Milhões de brasileiros podem ter direito a receber um benefício mensal do governo mesmo sem nunca terem contribuído para o Instituto Nacional do Seguro Social (INSS). O Benefício de Prestação Continuada (BPC) garante o pagamento equivalente a um salário mínimo, atualmente no valor de R$ 1.621, para idosos e pessoas com deficiência em situação de vulnerabilidade econômica, funcionando como uma importante rede de proteção social.
Diferente da aposentadoria, o BPC possui caráter exclusivamente assistencial e não exige histórico de contribuições previdenciárias. O benefício é administrado pelo INSS, responsável por analisar os pedidos e verificar se os candidatos atendem aos critérios previstos na legislação. O objetivo é oferecer suporte financeiro a pessoas que enfrentam dificuldades para garantir a própria subsistência.
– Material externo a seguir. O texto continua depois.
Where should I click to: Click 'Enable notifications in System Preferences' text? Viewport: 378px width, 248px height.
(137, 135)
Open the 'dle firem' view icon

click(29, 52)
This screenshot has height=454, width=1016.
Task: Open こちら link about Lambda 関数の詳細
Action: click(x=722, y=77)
O auxílio é destinado principalmente a dois grupos: idosos com 65 anos ou mais e pessoas com deficiência de qualquer idade que comprovem ter limitações capazes de dificultar a inclusão na sociedade ou no mercado de trabalho. Além disso, um dos requisitos mais importantes é a comprovação de baixa renda familiar. Em geral, a renda por pessoa do grupo familiar deve ser igual ou inferior a um quarto do salário mínimo.
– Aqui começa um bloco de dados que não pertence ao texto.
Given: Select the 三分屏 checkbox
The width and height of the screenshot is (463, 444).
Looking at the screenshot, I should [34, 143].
BPC se torna um caminho para quem não contribui com o INSS
Para calcular esse critério, entram na análise moradores da mesma residência considerados parte do núcleo familiar, o que inclui cônjuge, pais, padrasto ou madrasta, irmãos solteiros, filhos, enteados solteiros e menores tutelados. Como a avaliação leva em conta a renda total dividida entre os integrantes da família, a composição familiar influencia diretamente no resultado do pedido.
A solicitação deve ser realizada pelo aplicativo ou site do Meu INSS, mas o interessado também precisa possuir cadastro atualizado no CadÚnico, sistema utilizado pelo governo para identificar famílias de baixa renda. Informações desatualizadas podem atrasar ou até impedir a concessão do benefício.